About Stephen J. D. Expertise I will answer any questions regarding American and/or world literature of the 20th century, and literary criticism (especially Psychoanalytic, New Historical, and Postmodern theory). Do NOT send me excerpts of texts for interpretation. I will NOT answer homework questions or help write research papers.
Experience College English teacher, avid reader, B.A. in Literature, M.F.A. in Creative Writing. I am well versed in Literary criticism (especially Psychoanalytic, Historical, and Postmodern theory). I have done extensive research on the plays of August Wilson, Vladimir Nabokov's "Lolita," early espionage fiction (i.e. Graham Greene's "A Gun For Hire", Eric Ambler's "Coffin for Demitrios"), and the American suburban novel (i.e. Don DeLillo's "White Noise", John Updike's "Couples").
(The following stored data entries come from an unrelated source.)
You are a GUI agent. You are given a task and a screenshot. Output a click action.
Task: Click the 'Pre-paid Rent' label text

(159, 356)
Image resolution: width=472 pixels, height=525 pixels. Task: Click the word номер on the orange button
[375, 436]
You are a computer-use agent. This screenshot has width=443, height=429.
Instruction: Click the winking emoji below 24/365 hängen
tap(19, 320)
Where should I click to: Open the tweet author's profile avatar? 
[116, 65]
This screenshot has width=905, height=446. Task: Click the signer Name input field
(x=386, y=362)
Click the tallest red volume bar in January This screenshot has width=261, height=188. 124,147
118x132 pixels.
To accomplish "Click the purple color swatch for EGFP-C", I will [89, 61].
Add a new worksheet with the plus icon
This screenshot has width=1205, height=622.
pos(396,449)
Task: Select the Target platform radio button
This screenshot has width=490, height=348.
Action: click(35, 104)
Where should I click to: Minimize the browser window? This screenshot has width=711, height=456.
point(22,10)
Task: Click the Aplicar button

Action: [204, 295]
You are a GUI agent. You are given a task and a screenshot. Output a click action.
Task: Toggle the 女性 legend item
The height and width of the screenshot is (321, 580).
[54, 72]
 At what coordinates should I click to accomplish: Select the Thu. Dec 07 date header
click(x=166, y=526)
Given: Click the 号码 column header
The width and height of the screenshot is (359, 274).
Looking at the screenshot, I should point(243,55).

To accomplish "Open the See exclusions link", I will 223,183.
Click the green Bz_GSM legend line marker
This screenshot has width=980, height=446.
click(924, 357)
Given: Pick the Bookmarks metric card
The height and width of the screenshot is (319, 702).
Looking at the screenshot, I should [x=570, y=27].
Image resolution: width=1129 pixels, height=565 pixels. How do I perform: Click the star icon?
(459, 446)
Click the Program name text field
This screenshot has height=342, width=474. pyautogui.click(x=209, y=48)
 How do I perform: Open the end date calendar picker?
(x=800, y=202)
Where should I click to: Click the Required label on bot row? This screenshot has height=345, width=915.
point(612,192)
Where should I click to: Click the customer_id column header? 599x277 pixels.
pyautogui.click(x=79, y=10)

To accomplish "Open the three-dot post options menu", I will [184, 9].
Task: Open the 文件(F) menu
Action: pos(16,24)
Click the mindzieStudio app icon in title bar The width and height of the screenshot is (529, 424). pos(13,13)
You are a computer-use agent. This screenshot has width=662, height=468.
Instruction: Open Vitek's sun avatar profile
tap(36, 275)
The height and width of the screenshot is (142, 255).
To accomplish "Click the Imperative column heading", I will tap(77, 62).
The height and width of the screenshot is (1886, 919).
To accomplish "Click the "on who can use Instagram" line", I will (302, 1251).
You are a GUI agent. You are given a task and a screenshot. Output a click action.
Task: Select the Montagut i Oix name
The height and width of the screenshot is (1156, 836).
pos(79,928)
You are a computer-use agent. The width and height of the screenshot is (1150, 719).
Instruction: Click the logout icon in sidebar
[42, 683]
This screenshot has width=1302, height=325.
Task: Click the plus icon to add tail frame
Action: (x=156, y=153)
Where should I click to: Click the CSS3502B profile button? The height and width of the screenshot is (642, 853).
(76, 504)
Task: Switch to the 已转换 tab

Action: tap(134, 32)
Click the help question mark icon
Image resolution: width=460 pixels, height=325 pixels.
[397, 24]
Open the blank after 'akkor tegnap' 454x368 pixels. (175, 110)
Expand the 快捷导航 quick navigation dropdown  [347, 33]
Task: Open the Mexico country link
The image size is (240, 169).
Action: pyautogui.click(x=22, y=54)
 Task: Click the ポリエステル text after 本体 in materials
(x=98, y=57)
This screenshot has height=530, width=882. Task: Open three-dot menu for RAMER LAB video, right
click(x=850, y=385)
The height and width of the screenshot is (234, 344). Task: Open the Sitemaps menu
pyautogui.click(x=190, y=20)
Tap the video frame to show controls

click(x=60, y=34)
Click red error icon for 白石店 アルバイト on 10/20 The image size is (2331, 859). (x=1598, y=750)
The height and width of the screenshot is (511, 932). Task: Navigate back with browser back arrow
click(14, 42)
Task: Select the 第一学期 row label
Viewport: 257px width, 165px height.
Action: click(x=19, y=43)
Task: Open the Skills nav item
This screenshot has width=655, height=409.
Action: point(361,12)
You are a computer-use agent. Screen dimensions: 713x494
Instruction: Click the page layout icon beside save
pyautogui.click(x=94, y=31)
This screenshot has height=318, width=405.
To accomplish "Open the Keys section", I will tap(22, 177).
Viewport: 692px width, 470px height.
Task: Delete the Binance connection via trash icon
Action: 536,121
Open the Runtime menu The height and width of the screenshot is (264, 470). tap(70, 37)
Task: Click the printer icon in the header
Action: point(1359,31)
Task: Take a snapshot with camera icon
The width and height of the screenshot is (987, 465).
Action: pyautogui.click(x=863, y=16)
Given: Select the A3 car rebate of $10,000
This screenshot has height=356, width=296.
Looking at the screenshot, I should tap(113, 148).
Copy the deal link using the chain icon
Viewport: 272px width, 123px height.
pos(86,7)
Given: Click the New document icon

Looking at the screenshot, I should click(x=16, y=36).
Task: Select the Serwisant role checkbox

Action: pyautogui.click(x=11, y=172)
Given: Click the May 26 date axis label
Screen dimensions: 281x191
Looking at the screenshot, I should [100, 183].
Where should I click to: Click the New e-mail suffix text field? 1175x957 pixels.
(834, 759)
Publications "American Locomotive" in the Sequoya Literary Journal, "The Cuba in my Mind" in Southern Indiana Review
If you can identify the title and author of the following poem, you are nothing short of a genius.
"I know that people come to change... we'll grow apart. We'll pass, with age... And so our friendship is a phase. But how I've loved these days."
I found a 1993 British high-school yearbook at a jumble sale and saw the words at the top of a page. I wrote them down exactly as they appeared, so that I could try to find where they came from. Hundreds of web searches, e-mails and blogs later, I'm not much further on. However, there was one "sighting".
On "allpoetry.com", a 14 year-old girl from Missouri, called "lowridersgurl" posted a poem in 2003, entitled "Cause We Are Friends". The lines, for which I'm looking, are contained in the poem but there have eben a few changes. "But how i've loved" becomes "I sure have loved", for instance. She wrote another poem, called "My First Love", in which one of the lines appeared.
The similarity between "my" lines and "lowridersgurl's" poem is so strong that mere coincidence can't explain it. I guess the most likely explanation is that both the high-school yearbook and "lowridersgurl" took the words from the same source. The use of ellipses is perhaps an indication that the yearbook quotation came from a longer, published work. There is a chance that it's a song, rather than a poem. The "Missouri connection" suggests that it is American.
If you could help me identify the source, I should be very grateful. This has been a very long-running mystery.
Evie
Answer Dear Evie,
I am sorry to say that I could not find the source of those lines, either.
If the lines came from a poem scrawled in a high school yearbook, then they were likely made up by the student who scribbled them. The language is very unoriginal, frankly cliche--not the marks of a good poet, at least.
In the event I am wrong, and the poem is a "real" work, then it was probably penned in or around the Victorian era (circa 1790-1900 C.E.). The style the lines are written is is characteristic of that period.